Simplifying AI architecture into layered system improves understanding of real world implementations. The analogy to human body is effective and memorable. Luís
Right, weakest layer often determines success of AI stack, especially integration and real operational connectivity, Luís.
Luís. Well said. Breaking down AI layers like body parts makes complex concepts easy to understand.
This is a clean way to simplify a space that usually gets overcomplicated with jargon. In real systems though, the hardest part is usually not the layers themselves, but keeping RAG fresh and agents reliably constrained when they start interacting with real tools. Luís Rodrigues
Luís. Clear breakdown of AI architecture, especially each layer plays a distinct role in enterprise systems.
Yes, Sathish. Turning technical concepts into human anatomy was a smart way to simplify AI.
Strong insight on how modern AI systems actually function. Clear structure makes complicated technology easier for more people to understand. Luís
Definitely, breaking AI into layers improves both understanding and execution, Martin.
Clear breakdown Luís, integrating LLMs, RAG, agents, and MCP is what makes enterprise AI truly operational.

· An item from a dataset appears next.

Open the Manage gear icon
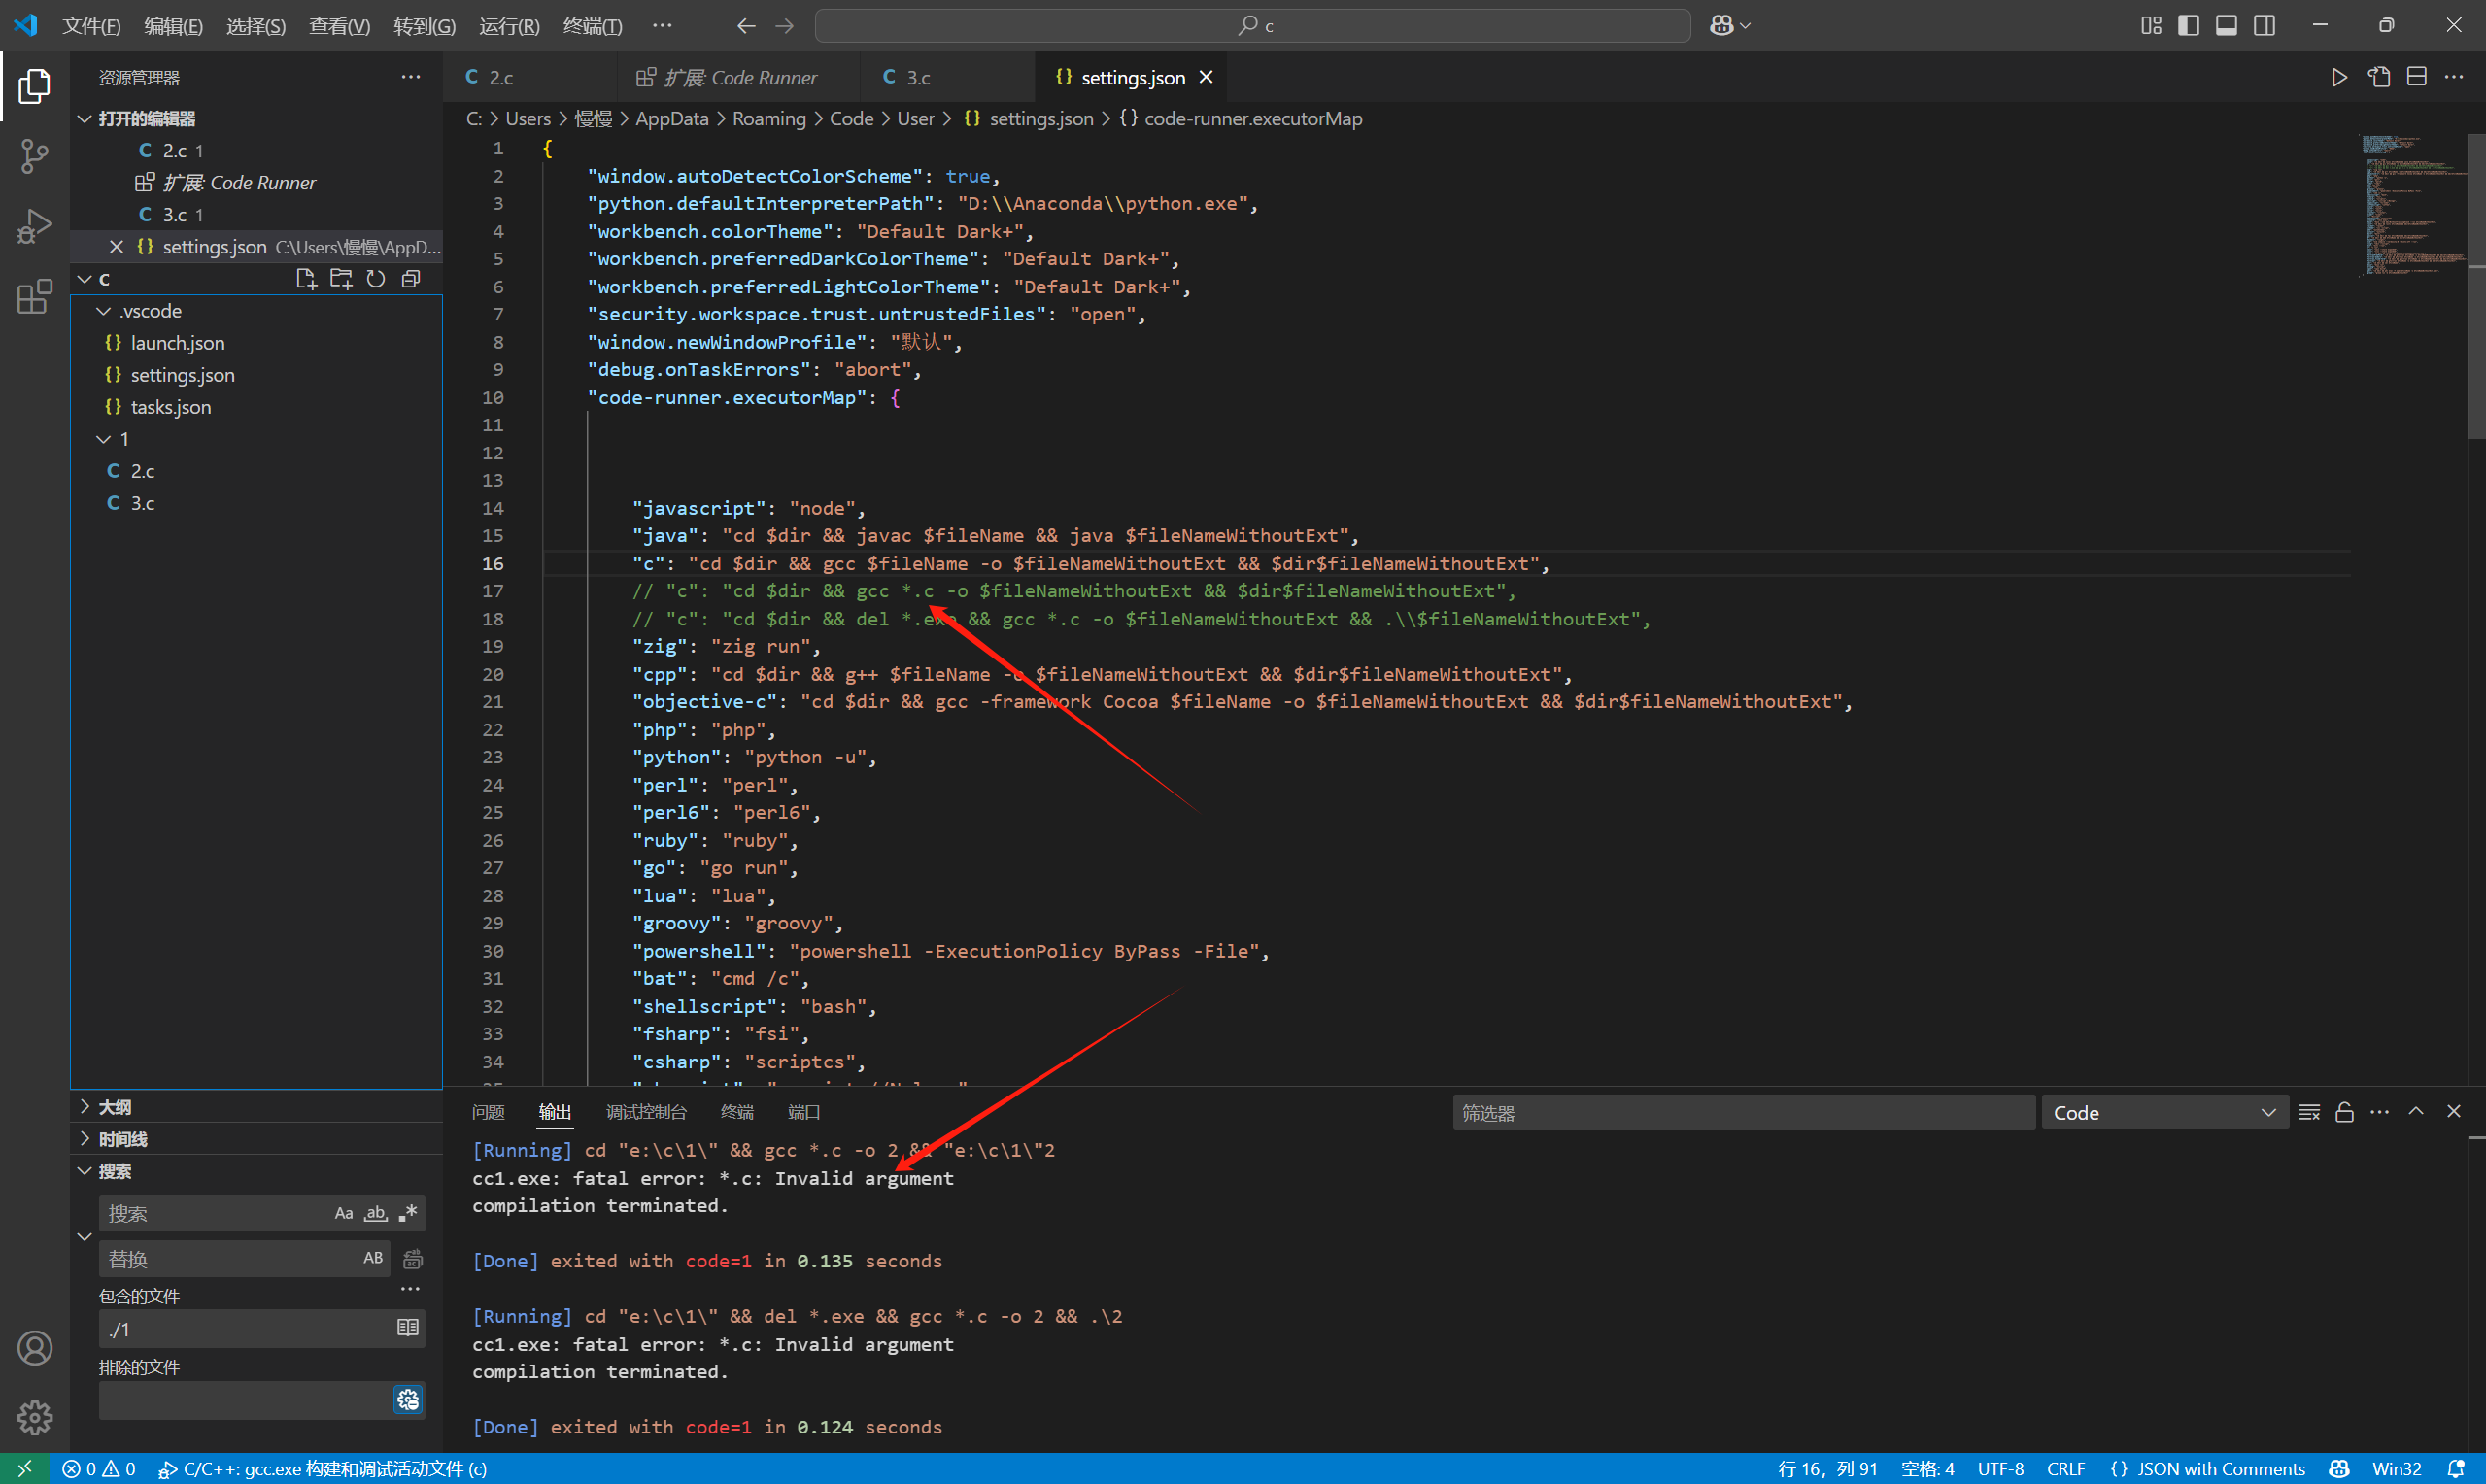Image resolution: width=2486 pixels, height=1484 pixels. tap(34, 1417)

this breaks down AI systems into an intuitive stack where each layer adds capability: reasoning (LLMs), grounding in real data (RAG), and execution (agents). The real shift happens when systems move from generating information to taking actions within defined constraints and permissions.
The weakest layer people mostly look for is the connection layer. LLMs and RAG may look impressive, but enterprise value breaks down fast without governed access to tools and records.
Great breakdown, Luís. It's fascinating how these components work together to create a cohesive enterprise AI system.
RAG is the layer most people underestimate. The brain is only as useful as what it can actually see.
I see this confusion often in leadership conversations, Luís. People talk about AI as one thing, when it’s really multiple systems working together.